Affaire Vincent Lambert: le CHU se prononce de nouveau pour un « arrêt des traitements »

Au terme d’une quatrième procédure collégiale, le CHU de Reims s’est de nouveau prononcé lundi en faveur d’un « arrêt des traitements » de Vincent Lambert, dans un état végétatif depuis 2008 et dont le sort déchire la famille devant les tribunaux depuis cinq ans.

La décision a été prise par le Dr Vincent Sanchez à l’issue d’une procédure collégiale d’environ cinq mois qui a conclu à une « obstination déraisonnable » à l’endroit du patient tétraplégique, de source proche du dossier.

« C’est un maintien artificiel en vie, il y a un corps qui souffre, il (le médecin) le dit. Ca veut dire qu’on n’est pas sûr que Vincent ne ressent pas la souffrance », a déclaré François Lambert, le neveu de Vincent Lambert, à la sortie d’un rendez-vous au CHU de Reims (Marne).

« Il est possible, il est envisageable que Vincent vive un calvaire depuis cinq ans », a-t-il ajouté.

Ce qui lui faire dire que, selon lui, le médecin « est arrivé à la décision qui s’imposait » celle « d’arrêter les traitements ».

Les membres de la famille de Vincent Lambert, 41 ans, ont été reçus séparément à l’hôpital Sébastopol de Reims où il est hospitalisé.

Rachel Lambert, sa femme et tutrice légale depuis 2016, son neveu et une partie de sa famille sont favorables à un arrêt des soins tandis que ses parents et une autre frange familiale y sont farouchement opposés.

L’avocat des parents de Vincent devait s’exprimer plus tard dans l’après-midi.

Les parties défavorables à cette décision ont 10 jours pour déposer un recours, délai au-delà duquel l’équipe médicale pourra mettre en place l’arrêt des traitements.

– « Travail de sape » –

Cette décision est similaire à celle prise initialement par le Dr Eric Kariger le 10 avril 2013, qui avait engagé un protocole de fin de vie en accord avec Rachel Lambert, sans consulter explicitement les parents de Vincent Lambert, catholiques et fermement opposés à l’euthanasie passive.

Deux autres procédures avortées avaient suivi : l’une en 2014 de nouveau intentée par M. Kariger, l’autre en 2015 par le Dr Daniéla Simon, confortée par la décision favorable de la Cour européenne des droits de l’Homme rendue le 24 juin 2014.
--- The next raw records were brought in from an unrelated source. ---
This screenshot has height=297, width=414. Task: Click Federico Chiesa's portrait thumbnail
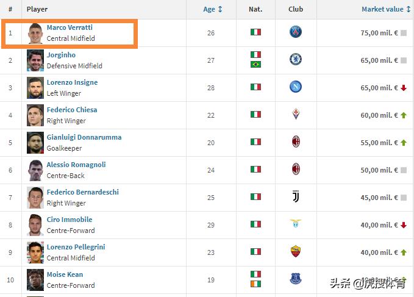[35, 115]
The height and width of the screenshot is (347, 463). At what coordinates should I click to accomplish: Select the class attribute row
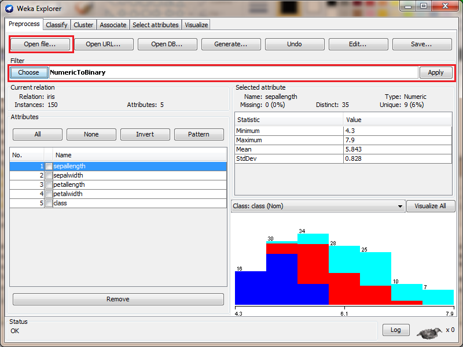pos(139,204)
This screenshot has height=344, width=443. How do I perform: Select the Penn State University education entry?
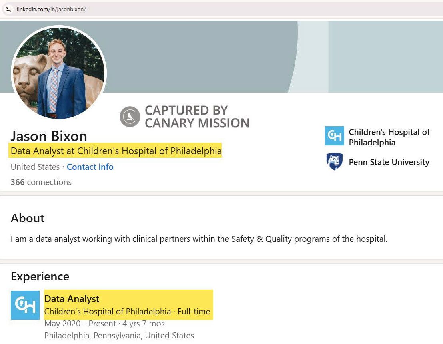point(389,162)
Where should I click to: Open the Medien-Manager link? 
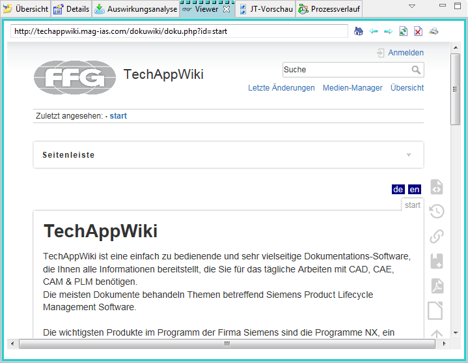click(x=352, y=88)
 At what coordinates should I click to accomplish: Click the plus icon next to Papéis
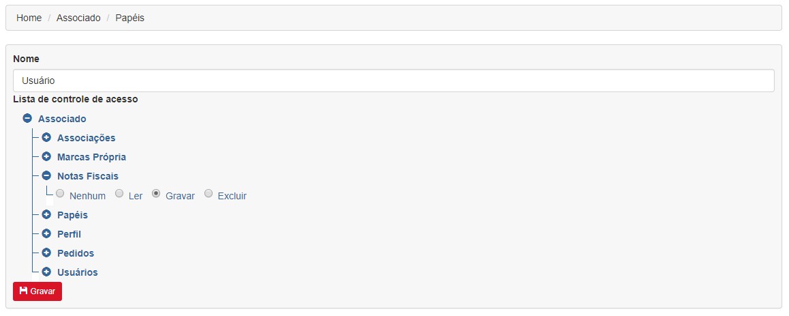pyautogui.click(x=46, y=215)
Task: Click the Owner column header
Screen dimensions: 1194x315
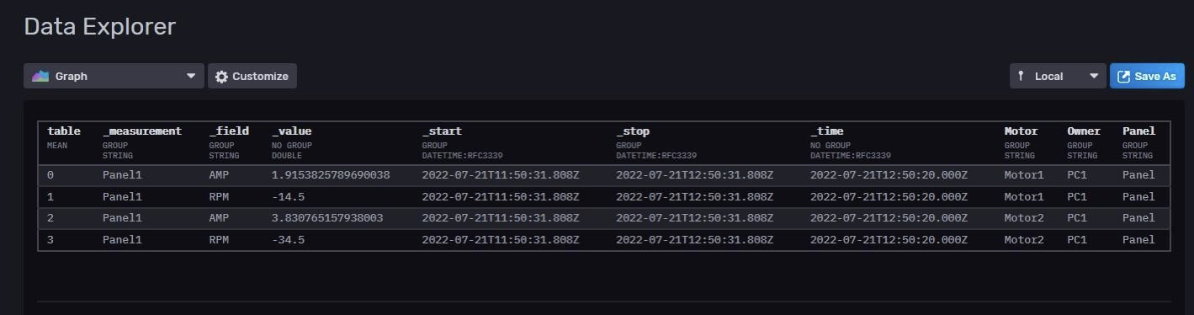Action: coord(1084,131)

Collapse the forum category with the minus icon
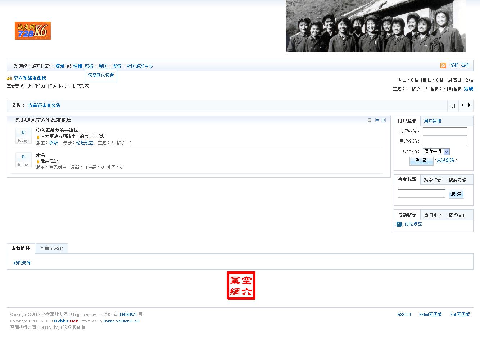coord(370,120)
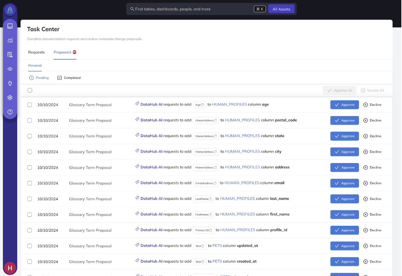Open the help question mark icon
402x276 pixels.
click(x=10, y=112)
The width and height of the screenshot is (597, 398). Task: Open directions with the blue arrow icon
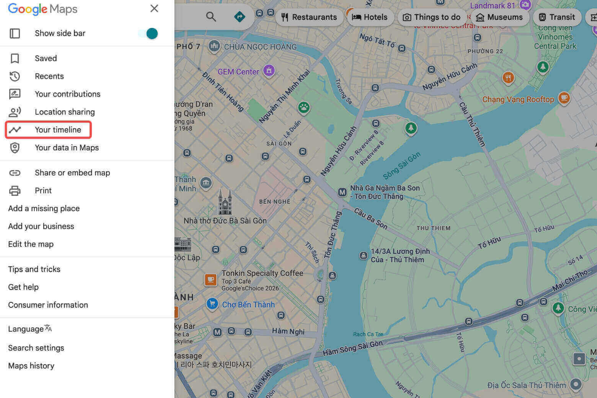pyautogui.click(x=240, y=16)
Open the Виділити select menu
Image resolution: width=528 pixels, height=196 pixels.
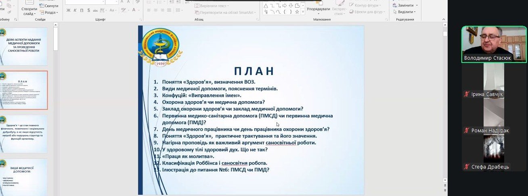coord(405,12)
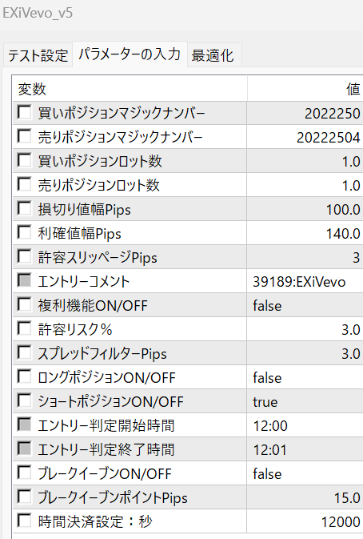
Task: Click the 値 column header
Action: 305,89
Mais cette procédure n’avait pas non plus abouti car Mme Simon avait jugé que « les conditions de sérénité » requises n’étaient pas rassemblées.

Parallèlement aux décisions médicales, la question du maintien en vie ou non de Vincent Lambert, tétraplégique depuis un accident de la circulation, s’inscrit dans une longue bataille judiciaire.

La Cour de cassation a jugé en décembre 2017 que seule Rachel Lambert était autorisée à demander le transfert de son mari vers un autre établissement de soins, une requête formulée par les parents qui remettent régulièrement en cause la prise en charge de leur fils au CHU.

« Les décisions de justice traînent, prennent du temps, les parents de Vincent font leur travail de sape (…) On n’est pas à l’abri que le médecin s’en aille et que tout doive reprendre depuis le début », a souligné François Lambert, qui a toutefois qualifié le Dr Sanchez, arrivé début 2017, de « déterminé » et « très indépendant ».

Contacté, le CHU n’était pas immédiatement joignable dans le courant de l’après-midi.